Ce motif peut être soumis au contrôle du Conseil constitutionnel (la Cour Suprême dans le cas du Tchad) par un recours puisque la nationalisation passe nécessairement par une loi. À charge simplement pour l’État qui en prend l’initiative d’assumer le coût de la juste et complète l’indemnisation (op cit.). Ainsi, l’État tchadien peut nationaliser autant d’entreprises et de biens privés relevant de sa juridiction si l’intérêt général de la Nation le commande d’une part, et qu’il dispose de trésor de guerre pour honorer les indemnisations subséquentes, d’autre part.

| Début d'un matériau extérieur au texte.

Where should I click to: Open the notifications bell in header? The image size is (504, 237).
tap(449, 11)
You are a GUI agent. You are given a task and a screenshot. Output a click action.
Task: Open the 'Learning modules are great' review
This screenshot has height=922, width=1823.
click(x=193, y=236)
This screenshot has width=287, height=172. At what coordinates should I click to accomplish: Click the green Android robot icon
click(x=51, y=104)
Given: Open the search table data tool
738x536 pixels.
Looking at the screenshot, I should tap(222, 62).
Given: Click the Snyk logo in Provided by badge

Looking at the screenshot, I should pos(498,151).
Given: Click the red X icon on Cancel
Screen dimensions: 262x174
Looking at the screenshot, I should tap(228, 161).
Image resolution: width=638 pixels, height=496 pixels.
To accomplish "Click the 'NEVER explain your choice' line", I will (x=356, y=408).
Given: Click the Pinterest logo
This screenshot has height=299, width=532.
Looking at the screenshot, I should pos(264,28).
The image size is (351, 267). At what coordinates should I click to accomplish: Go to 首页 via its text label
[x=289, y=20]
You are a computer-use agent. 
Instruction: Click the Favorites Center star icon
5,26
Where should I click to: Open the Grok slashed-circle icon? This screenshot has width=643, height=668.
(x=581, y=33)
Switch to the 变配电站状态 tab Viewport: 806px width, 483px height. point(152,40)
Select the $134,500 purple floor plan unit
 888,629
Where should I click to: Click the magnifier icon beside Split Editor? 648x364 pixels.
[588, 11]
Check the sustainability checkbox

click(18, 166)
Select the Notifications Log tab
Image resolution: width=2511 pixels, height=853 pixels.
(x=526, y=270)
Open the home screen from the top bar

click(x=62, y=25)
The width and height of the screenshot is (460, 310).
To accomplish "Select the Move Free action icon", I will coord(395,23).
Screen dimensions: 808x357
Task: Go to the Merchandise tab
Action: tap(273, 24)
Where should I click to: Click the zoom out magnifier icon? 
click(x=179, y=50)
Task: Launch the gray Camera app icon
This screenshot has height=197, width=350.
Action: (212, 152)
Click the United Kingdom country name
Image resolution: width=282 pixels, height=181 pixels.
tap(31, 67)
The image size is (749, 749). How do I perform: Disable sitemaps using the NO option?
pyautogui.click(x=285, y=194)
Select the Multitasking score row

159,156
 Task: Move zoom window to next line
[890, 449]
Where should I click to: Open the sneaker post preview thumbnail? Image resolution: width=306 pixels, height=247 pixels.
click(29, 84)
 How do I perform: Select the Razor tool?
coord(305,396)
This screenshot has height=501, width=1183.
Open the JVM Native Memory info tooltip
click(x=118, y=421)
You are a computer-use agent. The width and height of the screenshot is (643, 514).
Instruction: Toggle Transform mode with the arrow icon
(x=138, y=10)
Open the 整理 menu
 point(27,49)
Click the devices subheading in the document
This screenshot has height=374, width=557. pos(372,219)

Mais en l’espèce, en l’absence pure et simple d’exposé de motifs permettant d’appréhender et d’apprécier le motif d’intérêt général l’ayant fondée, la loi n° 003/PT/2023 du 31 mars 2023 de nationalisation n’aurait pas pu passer le filtre du contrôle de conformité, même si la Cour Suprême du pays n’est pas à un renoncement près à l’égard des forfaitures du régime. Mais alors, d’où vient que le gouvernement se perde dans des explications relevant au mieux de l’ordre de la conjecture, et au pire, des élucubrations indignes de la charge de ses tenants ; et qui plus est, sans lien avec une démarche de caractérisation du motif de l’intérêt général.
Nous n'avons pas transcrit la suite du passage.